Hill gets seven years for importing drugs
Acting Puisne Judge Archibald Warner was harsher than the Crown expected yesterday when he sentenced 34-year-old Luke Albert Hill to seven years in jail for three convictions related to drug importation.
On Wednesday, a jury unanimously found Hill guilty of importing 37.1 grams, or $11,550 worth, of 46 percent pure cocaine via Federal Express in February, 1999. They also convicted him of possession of the drug with intent to supply and handling the drug with intent to supply.
Yesterday Mr. Justice Warner handed down concurrent seven-year sentences for all three charges.
Crown counsel Dorian Taylor had suggested a six-year term for Hill while defence lawyer Richard Hector asked Mr. Justice Warner to be lenient with his client and to commit him to jail for only three to four years.
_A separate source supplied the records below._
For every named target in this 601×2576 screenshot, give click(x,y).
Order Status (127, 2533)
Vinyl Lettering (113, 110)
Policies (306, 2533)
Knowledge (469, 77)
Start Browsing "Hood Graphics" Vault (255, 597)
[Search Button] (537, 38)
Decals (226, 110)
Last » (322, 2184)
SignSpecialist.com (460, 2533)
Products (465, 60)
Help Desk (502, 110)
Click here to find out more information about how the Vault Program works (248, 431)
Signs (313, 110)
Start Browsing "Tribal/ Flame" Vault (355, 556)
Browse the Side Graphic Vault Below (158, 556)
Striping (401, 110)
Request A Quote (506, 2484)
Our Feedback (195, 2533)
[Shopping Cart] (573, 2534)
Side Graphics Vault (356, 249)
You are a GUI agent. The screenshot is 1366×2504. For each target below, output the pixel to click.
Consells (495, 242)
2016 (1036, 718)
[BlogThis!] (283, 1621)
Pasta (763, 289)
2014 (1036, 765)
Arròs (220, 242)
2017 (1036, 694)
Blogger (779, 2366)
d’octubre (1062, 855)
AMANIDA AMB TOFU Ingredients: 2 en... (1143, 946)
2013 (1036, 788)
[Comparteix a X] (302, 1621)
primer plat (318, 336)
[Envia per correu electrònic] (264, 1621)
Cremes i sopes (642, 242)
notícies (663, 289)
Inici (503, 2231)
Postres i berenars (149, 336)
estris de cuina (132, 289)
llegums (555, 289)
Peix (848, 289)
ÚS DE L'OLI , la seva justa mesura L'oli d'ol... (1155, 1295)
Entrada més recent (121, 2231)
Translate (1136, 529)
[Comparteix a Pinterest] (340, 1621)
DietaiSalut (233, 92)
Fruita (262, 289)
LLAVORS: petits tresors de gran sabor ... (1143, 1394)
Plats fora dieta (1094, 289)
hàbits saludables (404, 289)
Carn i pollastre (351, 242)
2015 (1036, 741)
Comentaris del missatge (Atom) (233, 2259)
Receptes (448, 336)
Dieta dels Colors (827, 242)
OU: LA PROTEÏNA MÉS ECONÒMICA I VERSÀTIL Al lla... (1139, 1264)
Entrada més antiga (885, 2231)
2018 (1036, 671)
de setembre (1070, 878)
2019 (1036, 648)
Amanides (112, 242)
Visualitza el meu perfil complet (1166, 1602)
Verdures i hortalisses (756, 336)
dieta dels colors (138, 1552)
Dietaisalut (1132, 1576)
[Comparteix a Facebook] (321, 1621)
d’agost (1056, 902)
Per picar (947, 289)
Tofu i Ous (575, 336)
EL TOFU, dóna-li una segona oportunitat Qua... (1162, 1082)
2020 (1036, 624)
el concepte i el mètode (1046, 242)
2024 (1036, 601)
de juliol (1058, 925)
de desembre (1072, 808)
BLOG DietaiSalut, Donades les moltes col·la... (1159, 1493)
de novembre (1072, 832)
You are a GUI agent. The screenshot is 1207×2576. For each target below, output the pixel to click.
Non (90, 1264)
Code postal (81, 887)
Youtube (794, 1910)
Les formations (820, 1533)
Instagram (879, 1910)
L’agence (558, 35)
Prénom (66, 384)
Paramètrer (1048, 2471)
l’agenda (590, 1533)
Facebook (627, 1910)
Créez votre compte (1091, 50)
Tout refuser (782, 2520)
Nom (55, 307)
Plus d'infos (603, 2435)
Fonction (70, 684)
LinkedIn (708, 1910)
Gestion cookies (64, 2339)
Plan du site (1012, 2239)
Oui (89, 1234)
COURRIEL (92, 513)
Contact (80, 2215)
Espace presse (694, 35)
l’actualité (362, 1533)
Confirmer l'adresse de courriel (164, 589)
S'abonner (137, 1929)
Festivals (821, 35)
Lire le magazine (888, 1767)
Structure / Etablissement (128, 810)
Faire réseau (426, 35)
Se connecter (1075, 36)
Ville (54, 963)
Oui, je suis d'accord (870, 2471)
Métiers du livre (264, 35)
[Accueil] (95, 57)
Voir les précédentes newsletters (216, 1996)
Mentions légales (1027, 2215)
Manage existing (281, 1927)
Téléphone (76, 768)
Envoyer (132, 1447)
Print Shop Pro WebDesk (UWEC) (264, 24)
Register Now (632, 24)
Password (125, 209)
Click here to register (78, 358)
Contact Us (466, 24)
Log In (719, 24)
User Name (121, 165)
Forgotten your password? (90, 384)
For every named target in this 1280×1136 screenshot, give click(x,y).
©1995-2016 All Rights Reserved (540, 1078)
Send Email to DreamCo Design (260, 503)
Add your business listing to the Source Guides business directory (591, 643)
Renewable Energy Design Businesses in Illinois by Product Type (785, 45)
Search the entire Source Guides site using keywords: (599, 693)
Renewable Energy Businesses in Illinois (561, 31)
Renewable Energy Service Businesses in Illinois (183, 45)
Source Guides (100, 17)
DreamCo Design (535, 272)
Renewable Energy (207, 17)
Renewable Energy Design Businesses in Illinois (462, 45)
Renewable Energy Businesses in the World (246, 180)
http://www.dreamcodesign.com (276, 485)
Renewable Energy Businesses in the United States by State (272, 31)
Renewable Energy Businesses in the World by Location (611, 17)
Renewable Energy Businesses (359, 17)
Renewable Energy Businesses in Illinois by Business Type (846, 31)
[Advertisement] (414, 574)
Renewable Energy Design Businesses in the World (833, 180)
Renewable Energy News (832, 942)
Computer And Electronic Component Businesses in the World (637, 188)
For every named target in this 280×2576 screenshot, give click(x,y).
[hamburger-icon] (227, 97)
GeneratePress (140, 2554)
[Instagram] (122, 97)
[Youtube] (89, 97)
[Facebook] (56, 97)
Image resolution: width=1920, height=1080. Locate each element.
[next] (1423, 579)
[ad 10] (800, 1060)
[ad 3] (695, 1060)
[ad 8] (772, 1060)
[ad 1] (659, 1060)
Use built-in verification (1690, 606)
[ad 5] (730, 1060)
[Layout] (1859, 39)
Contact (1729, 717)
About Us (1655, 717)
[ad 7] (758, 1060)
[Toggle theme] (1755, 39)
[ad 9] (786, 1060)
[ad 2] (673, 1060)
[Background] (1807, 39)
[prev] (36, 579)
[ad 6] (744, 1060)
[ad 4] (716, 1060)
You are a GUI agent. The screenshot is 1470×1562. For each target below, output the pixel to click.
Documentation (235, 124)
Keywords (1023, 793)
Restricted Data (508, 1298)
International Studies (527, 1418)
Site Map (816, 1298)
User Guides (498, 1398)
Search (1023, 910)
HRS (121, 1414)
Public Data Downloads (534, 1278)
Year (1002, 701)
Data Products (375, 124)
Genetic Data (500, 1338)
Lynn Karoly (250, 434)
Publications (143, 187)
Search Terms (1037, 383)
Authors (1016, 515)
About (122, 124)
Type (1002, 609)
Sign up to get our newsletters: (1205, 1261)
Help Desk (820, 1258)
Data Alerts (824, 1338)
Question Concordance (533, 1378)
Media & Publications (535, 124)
According to a Police surveillance team, Hill asked Nneka Powell to collect a FedEx Letter envelope containing drugs from the company's office, then on Par-La-Ville Road. She collected the package and gave it to Hill, who later took it home. When officers entered his residence on Cottage Hill, Hamilton Parish, they heard a toilet flushing and never recovered the control sample they had put in a dummy package that morning. Hill denied receiving a package.
Although Ms Powell told the court she had collected packages for Hill several times before he was caught, Hill's record contained only two minor charges dating back to the mid-1980s, including stealing bicycle parts and receiving a stolen engine; both convictions resulted in fines.
The Crown also presented a document from the Federal Bureau of Investigation which said Hill was convicted of possessing marijuana with intent to supply in Clinton, Massachusetts, in 1989. He was given a three- to five-year prison sentence in 1990, but was deported to Bermuda two months later.
Mr. Hector objected to the presentation of the FBI document in court, saying that it was unfair to his client as its authenticity was not verified.
But after some heated discourse between the lawyer and the judge, Mr. Justice Warner told him that the document was not evidence, only information, and needed only to be proved if the defendant denied the charges.
After consulting with Mr. Hector, Hill did exactly that.
But the Crown could not prove that he was convicted and Acting Justice Warner did not take the alleged crimes into consideration in sentencing.
Mr. Hector also disputed that the drug imported was crack, which Mr. Justice Warner indicated would carry a higher sentence than if cocaine had been imported.
"It is not clear to me from the Government analyst's certificate that this is crack cocaine," he told the court. "It says it was present as cocaine freebase. What does that mean?"
Mr. Justice Warner told him that freebase cocaine is known colloquially as crack.
Before he had even begun to write his decision, Mr. Justice Warner said: "I don't think six years is the tariff and I don't think three to four years is the tariff either."
But he agreed with Mr. Taylor when he said Hill had taken advantage of a "simple-minded and intellectually weak person" when he asked Ms Powell to collect the package for him.
Mr. Taylor said the court needed to protect people like Ms Powell from people like Hill.
Mr. Hector said his client had a clean record and the quantity of drugs he imported was relatively small. He also noted that Hill had chosen to be tried in Supreme Court rather than Magistrates' Court, and if his case had been heard by a Magistrate rather than a jury, the maximum sentence would have been five years.
Mr. Justice Warner said: "The defendant has shown no remorse and there are few mitigating factors."
He took into consideration a precedent which said "very little" consideration should be given to the defendant's age and the absence of a previous record in a drugs case such as this one.